PROBLEM TO SOLVE
Reproduce each record below exactly as written.
[RECORDED INFORMATION]
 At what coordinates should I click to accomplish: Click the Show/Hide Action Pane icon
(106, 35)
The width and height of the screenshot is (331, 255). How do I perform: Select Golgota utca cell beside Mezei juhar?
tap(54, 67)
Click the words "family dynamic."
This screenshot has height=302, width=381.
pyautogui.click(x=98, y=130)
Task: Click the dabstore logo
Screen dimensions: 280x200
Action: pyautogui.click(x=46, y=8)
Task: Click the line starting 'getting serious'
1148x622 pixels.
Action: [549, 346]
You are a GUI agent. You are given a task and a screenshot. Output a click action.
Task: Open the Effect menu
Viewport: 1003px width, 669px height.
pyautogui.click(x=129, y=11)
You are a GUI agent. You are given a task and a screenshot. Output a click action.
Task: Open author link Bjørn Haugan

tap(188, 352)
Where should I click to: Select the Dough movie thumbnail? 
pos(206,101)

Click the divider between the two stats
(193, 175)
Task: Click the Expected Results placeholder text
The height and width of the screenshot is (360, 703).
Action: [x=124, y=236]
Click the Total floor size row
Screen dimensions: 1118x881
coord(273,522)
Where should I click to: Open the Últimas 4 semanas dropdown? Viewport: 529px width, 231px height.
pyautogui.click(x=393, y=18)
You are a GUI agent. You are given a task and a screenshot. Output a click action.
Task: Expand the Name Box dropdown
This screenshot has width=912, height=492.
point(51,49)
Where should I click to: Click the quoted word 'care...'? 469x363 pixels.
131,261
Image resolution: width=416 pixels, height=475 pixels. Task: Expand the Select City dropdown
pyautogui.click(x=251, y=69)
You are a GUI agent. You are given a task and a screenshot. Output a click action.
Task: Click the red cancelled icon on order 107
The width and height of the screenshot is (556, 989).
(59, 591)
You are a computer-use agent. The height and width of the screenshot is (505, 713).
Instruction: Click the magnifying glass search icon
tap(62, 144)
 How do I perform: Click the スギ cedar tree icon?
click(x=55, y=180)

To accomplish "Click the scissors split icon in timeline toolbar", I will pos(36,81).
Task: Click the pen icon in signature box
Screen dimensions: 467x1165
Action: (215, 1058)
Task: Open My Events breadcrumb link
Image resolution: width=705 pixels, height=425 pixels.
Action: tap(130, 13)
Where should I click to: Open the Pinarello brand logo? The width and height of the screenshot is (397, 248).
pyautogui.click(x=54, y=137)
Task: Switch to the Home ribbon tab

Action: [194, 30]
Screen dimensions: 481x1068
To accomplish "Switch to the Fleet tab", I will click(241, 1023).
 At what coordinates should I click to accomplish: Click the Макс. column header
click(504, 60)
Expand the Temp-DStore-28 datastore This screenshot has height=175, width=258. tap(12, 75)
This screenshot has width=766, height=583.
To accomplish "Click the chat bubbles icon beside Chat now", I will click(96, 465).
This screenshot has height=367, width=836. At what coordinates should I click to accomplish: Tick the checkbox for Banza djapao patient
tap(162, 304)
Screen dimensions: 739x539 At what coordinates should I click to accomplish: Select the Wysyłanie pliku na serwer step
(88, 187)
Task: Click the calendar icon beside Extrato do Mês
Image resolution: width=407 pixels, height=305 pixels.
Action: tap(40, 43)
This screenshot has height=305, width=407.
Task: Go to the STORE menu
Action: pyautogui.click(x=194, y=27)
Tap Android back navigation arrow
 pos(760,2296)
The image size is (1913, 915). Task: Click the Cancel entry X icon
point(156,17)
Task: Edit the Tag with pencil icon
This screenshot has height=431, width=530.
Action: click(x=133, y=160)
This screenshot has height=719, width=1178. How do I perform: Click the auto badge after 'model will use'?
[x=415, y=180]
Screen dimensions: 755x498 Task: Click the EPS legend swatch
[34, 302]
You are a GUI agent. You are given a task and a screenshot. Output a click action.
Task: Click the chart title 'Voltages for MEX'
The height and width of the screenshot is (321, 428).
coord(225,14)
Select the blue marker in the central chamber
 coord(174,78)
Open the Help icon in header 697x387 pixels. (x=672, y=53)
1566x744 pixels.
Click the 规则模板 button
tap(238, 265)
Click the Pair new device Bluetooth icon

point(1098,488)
[/RECORDED INFORMATION]
TASK ANSWER
 At what coordinates should I click to accomplish: Click the Show/Hide Action Pane icon
(106, 35)
The width and height of the screenshot is (331, 255). How do I perform: Select Golgota utca cell beside Mezei juhar?
tap(54, 67)
Click the words "family dynamic."
This screenshot has height=302, width=381.
pyautogui.click(x=98, y=130)
Task: Click the dabstore logo
Screen dimensions: 280x200
Action: pyautogui.click(x=46, y=8)
Task: Click the line starting 'getting serious'
1148x622 pixels.
Action: [549, 346]
You are a GUI agent. You are given a task and a screenshot. Output a click action.
Task: Open the Effect menu
Viewport: 1003px width, 669px height.
pyautogui.click(x=129, y=11)
You are a GUI agent. You are given a task and a screenshot. Output a click action.
Task: Open author link Bjørn Haugan

tap(188, 352)
Where should I click to: Select the Dough movie thumbnail? 
pos(206,101)

Click the divider between the two stats
(193, 175)
Task: Click the Expected Results placeholder text
The height and width of the screenshot is (360, 703).
Action: [x=124, y=236]
Click the Total floor size row
Screen dimensions: 1118x881
coord(273,522)
Where should I click to: Open the Últimas 4 semanas dropdown? Viewport: 529px width, 231px height.
pyautogui.click(x=393, y=18)
You are a GUI agent. You are given a task and a screenshot. Output a click action.
Task: Expand the Name Box dropdown
This screenshot has width=912, height=492.
point(51,49)
Where should I click to: Click the quoted word 'care...'? 469x363 pixels.
131,261
Image resolution: width=416 pixels, height=475 pixels. Task: Expand the Select City dropdown
pyautogui.click(x=251, y=69)
You are a GUI agent. You are given a task and a screenshot. Output a click action.
Task: Click the red cancelled icon on order 107
The width and height of the screenshot is (556, 989).
(59, 591)
You are a computer-use agent. The height and width of the screenshot is (505, 713).
Instruction: Click the magnifying glass search icon
tap(62, 144)
 How do I perform: Click the スギ cedar tree icon?
click(x=55, y=180)

To accomplish "Click the scissors split icon in timeline toolbar", I will pos(36,81).
Task: Click the pen icon in signature box
Screen dimensions: 467x1165
Action: (215, 1058)
Task: Open My Events breadcrumb link
Image resolution: width=705 pixels, height=425 pixels.
Action: tap(130, 13)
Where should I click to: Open the Pinarello brand logo? The width and height of the screenshot is (397, 248).
pyautogui.click(x=54, y=137)
Task: Switch to the Home ribbon tab

Action: [194, 30]
Screen dimensions: 481x1068
To accomplish "Switch to the Fleet tab", I will click(241, 1023).
 At what coordinates should I click to accomplish: Click the Макс. column header
click(504, 60)
Expand the Temp-DStore-28 datastore This screenshot has height=175, width=258. tap(12, 75)
This screenshot has width=766, height=583.
To accomplish "Click the chat bubbles icon beside Chat now", I will click(96, 465).
This screenshot has height=367, width=836. At what coordinates should I click to accomplish: Tick the checkbox for Banza djapao patient
tap(162, 304)
Screen dimensions: 739x539 At what coordinates should I click to accomplish: Select the Wysyłanie pliku na serwer step
(88, 187)
Task: Click the calendar icon beside Extrato do Mês
Image resolution: width=407 pixels, height=305 pixels.
Action: tap(40, 43)
This screenshot has height=305, width=407.
Task: Go to the STORE menu
Action: pyautogui.click(x=194, y=27)
Tap Android back navigation arrow
 pos(760,2296)
The image size is (1913, 915). Task: Click the Cancel entry X icon
point(156,17)
Task: Edit the Tag with pencil icon
This screenshot has height=431, width=530.
Action: click(x=133, y=160)
This screenshot has height=719, width=1178. How do I perform: Click the auto badge after 'model will use'?
[x=415, y=180]
Screen dimensions: 755x498 Task: Click the EPS legend swatch
[34, 302]
You are a GUI agent. You are given a task and a screenshot. Output a click action.
Task: Click the chart title 'Voltages for MEX'
The height and width of the screenshot is (321, 428).
coord(225,14)
Select the blue marker in the central chamber
 coord(174,78)
Open the Help icon in header 697x387 pixels. (x=672, y=53)
1566x744 pixels.
Click the 规则模板 button
tap(238, 265)
Click the Pair new device Bluetooth icon

point(1098,488)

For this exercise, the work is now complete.